MR DONAGHUE: Two matters, your Honour. The first is that there is a fourth summons directed to the removal of Justice Goldberg of the Federal Court of Australia.
HIS HONOUR: I omitted that fact and my reasons for judgment will require consequent amendment to take account of that fact.
MR DONAGHUE: Thank you, your Honour. The second matter is that I am instructed to seek the costs only of the summons in relation to - - -
HIS HONOUR: Yes. Are you able to resist paying the costs of the summons, Mr Bittmann?
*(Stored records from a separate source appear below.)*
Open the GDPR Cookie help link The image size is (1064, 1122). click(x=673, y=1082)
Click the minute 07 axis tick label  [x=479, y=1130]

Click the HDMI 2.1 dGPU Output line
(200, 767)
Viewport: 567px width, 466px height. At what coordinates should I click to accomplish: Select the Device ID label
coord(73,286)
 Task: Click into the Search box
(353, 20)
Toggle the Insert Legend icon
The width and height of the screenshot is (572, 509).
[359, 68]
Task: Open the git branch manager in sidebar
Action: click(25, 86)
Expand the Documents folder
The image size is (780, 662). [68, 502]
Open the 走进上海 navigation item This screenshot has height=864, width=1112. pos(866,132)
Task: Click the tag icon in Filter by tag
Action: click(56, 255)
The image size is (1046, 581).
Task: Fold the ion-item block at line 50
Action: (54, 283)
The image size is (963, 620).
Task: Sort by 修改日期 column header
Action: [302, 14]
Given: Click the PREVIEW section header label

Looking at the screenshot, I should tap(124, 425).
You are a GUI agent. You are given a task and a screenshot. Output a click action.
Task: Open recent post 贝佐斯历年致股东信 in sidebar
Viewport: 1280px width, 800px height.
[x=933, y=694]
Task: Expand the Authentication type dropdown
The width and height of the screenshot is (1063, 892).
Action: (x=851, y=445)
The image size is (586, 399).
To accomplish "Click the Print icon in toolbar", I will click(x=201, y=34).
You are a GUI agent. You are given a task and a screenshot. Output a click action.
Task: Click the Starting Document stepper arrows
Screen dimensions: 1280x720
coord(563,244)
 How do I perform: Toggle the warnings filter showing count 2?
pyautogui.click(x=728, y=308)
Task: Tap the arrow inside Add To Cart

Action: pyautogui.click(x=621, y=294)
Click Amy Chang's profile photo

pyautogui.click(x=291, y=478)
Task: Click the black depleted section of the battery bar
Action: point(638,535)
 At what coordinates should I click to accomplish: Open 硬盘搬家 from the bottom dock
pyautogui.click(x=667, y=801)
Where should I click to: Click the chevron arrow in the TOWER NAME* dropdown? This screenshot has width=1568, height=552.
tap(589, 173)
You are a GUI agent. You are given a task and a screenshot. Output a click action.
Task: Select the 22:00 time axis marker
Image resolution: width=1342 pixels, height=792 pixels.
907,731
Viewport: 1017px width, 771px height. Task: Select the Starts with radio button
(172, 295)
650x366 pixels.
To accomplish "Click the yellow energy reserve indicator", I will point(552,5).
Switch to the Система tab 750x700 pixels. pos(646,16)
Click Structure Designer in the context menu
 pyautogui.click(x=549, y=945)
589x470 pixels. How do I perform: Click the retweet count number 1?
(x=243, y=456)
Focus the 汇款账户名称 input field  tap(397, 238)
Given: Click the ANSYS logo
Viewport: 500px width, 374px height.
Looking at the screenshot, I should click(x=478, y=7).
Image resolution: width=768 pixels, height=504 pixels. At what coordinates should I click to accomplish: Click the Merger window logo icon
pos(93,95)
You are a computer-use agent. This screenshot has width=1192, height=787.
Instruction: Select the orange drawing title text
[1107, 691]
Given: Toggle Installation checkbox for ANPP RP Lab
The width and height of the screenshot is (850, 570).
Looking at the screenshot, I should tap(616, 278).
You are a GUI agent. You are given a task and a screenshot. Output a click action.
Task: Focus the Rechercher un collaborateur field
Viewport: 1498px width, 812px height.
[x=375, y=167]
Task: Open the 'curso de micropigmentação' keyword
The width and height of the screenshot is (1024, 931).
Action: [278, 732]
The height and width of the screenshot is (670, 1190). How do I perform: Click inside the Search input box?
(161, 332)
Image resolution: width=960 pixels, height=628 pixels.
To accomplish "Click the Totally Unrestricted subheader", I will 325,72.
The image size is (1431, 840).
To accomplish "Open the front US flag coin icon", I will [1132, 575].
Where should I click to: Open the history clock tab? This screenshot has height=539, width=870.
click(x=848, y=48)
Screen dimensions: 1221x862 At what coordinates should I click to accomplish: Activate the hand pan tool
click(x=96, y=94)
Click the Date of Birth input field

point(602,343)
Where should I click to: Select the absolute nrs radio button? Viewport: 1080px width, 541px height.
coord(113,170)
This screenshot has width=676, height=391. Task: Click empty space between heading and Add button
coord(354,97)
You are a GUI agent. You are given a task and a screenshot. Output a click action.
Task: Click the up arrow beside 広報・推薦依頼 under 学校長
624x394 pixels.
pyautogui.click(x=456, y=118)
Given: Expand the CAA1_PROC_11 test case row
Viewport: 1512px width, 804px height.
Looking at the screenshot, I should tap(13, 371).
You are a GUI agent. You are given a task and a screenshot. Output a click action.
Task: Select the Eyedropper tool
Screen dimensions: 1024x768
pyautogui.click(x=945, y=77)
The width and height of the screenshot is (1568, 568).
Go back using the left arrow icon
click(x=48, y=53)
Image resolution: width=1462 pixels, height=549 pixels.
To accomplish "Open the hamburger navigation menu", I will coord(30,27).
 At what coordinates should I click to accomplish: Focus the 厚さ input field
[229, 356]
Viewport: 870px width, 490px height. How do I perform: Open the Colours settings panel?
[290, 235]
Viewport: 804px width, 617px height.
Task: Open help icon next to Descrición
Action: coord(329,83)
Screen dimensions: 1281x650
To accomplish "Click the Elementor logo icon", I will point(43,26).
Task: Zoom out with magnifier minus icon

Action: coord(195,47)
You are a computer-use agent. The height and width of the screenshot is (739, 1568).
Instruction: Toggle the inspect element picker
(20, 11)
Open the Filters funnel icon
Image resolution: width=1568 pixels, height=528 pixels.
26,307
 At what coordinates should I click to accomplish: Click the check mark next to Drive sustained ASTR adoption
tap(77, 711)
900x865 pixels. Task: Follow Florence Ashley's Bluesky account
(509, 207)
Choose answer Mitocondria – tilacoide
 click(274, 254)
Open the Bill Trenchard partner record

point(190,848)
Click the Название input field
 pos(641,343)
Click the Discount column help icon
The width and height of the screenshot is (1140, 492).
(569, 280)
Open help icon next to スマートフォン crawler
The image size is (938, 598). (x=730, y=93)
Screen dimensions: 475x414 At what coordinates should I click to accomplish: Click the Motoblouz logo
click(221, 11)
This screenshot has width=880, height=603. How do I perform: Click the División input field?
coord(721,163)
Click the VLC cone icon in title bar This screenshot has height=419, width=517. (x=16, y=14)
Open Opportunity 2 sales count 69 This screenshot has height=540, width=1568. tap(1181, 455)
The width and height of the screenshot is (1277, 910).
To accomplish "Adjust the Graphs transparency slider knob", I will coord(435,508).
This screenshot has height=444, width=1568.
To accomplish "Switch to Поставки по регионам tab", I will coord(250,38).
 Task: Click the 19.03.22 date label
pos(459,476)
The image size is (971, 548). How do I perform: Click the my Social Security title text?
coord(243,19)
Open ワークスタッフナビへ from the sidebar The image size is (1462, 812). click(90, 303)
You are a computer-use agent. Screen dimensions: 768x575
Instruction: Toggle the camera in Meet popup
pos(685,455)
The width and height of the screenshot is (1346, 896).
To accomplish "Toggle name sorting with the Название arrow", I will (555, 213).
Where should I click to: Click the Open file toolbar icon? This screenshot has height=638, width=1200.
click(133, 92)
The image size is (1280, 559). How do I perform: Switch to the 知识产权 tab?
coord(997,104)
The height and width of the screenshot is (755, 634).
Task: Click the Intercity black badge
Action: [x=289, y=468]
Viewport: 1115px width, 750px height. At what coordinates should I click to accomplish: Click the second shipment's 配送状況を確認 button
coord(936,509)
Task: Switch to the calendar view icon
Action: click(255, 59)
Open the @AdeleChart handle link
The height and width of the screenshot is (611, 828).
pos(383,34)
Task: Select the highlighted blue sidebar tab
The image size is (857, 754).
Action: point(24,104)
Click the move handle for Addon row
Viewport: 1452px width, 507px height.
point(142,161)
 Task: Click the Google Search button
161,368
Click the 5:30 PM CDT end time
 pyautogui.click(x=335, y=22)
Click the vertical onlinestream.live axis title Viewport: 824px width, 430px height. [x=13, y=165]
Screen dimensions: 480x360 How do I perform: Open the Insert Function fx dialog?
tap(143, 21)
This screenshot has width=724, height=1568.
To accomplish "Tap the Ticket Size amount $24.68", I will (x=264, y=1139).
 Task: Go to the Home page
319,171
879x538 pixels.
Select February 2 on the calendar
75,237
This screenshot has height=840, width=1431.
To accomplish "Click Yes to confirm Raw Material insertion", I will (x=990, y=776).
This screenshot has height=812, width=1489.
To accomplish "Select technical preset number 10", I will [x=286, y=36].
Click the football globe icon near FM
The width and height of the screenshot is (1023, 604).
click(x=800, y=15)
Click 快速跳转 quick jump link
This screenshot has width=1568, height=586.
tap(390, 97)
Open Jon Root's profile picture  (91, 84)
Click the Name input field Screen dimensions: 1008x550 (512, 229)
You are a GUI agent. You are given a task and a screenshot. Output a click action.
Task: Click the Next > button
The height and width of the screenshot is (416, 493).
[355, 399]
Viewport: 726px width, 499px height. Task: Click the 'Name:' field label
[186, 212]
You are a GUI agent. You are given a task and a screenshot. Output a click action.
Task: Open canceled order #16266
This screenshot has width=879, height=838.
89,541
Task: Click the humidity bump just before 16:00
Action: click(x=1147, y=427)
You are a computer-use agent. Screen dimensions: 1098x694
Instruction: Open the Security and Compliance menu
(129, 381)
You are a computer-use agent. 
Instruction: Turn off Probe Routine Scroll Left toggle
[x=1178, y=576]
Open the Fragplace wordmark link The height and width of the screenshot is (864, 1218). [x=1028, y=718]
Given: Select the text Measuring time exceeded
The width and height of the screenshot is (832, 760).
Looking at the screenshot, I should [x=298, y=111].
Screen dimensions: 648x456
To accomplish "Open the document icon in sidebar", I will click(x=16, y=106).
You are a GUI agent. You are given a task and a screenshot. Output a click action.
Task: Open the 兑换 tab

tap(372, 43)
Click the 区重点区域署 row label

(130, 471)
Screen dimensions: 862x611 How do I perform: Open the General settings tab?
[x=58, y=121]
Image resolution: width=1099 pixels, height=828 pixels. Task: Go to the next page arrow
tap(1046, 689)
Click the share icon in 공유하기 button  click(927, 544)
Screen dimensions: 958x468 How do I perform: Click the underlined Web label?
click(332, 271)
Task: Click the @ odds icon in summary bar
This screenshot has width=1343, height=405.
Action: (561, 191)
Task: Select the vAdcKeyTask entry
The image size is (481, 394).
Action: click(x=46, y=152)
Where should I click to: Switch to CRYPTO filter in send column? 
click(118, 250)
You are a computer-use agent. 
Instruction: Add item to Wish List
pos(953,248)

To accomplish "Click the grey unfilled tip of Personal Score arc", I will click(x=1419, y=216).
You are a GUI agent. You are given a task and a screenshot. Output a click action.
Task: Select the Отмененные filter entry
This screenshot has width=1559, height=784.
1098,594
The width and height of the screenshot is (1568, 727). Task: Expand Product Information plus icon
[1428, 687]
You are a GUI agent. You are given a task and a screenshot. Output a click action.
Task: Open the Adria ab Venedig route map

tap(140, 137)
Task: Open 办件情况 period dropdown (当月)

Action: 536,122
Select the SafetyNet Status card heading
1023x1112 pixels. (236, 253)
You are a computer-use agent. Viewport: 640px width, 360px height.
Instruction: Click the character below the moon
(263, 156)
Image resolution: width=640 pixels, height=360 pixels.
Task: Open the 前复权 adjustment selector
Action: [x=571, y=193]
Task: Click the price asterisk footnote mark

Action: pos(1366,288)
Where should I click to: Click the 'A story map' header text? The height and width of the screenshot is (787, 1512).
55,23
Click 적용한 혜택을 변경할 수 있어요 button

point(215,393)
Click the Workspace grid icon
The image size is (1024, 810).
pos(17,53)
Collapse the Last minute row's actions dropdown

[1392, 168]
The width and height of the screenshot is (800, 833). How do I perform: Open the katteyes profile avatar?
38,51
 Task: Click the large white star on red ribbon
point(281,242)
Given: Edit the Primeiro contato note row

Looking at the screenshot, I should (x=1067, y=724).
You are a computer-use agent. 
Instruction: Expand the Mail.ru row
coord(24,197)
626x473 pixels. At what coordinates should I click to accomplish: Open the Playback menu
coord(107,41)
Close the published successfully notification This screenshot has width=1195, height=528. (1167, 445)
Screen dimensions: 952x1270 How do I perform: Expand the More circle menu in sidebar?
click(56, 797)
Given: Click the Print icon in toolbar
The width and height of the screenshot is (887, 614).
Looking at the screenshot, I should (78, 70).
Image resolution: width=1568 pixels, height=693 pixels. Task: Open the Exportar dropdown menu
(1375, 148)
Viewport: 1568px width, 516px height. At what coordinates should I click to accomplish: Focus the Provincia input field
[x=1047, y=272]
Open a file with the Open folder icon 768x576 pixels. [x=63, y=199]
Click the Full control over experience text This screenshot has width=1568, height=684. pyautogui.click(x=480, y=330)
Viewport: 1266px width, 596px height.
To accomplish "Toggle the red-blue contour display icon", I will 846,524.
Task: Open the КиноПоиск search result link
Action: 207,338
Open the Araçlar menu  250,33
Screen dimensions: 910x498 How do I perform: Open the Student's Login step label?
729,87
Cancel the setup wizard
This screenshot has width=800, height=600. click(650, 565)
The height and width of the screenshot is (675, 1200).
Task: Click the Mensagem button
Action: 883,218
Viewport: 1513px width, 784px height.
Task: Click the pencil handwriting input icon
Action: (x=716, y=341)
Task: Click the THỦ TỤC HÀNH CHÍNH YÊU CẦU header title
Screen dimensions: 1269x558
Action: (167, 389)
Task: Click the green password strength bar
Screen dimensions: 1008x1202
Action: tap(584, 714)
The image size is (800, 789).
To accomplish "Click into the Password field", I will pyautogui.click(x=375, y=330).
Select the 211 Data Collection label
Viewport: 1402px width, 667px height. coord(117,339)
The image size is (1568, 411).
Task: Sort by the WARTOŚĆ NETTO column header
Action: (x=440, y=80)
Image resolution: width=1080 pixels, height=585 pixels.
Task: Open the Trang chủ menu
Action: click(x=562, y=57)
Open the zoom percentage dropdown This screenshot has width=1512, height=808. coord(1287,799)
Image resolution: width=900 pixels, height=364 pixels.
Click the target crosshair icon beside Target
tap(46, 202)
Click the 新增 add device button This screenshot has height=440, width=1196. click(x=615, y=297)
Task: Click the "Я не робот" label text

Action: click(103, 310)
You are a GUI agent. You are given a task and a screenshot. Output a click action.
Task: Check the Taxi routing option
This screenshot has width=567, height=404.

MR BITTMANN: Yes, your Honour. It is based on the same thing as I keep reiterating and it is specifically in relation to Justice Goldberg. I have his case there and also the appearances of all of the creditors that appeared in that judgment of Justice Goldberg where again he dismissed it as being a representative proceedings and he issued costs against myself instead of all of the members that were there and on that ground I am saying that – and the costs should not be awarded in that – but if I may, your Honour, I would like to state it only takes me 90 seconds and that might give you background as to why indeed I am here.
HIS HONOUR: No, Mr Bittmann. I have given my judgment and I will not permit you to do other than deal with this question of costs. Is there anything further you wish to say about the question of costs?
MR BITTMANN: The question of costs is as according to the rules of the court, the Federal Court, that it should not be made.
HIS HONOUR: Yes. The several summonses of the plaintiff filed on 22 November 2007 are dismissed with costs. The balance of the application for an order to show cause otherwise is dismissed.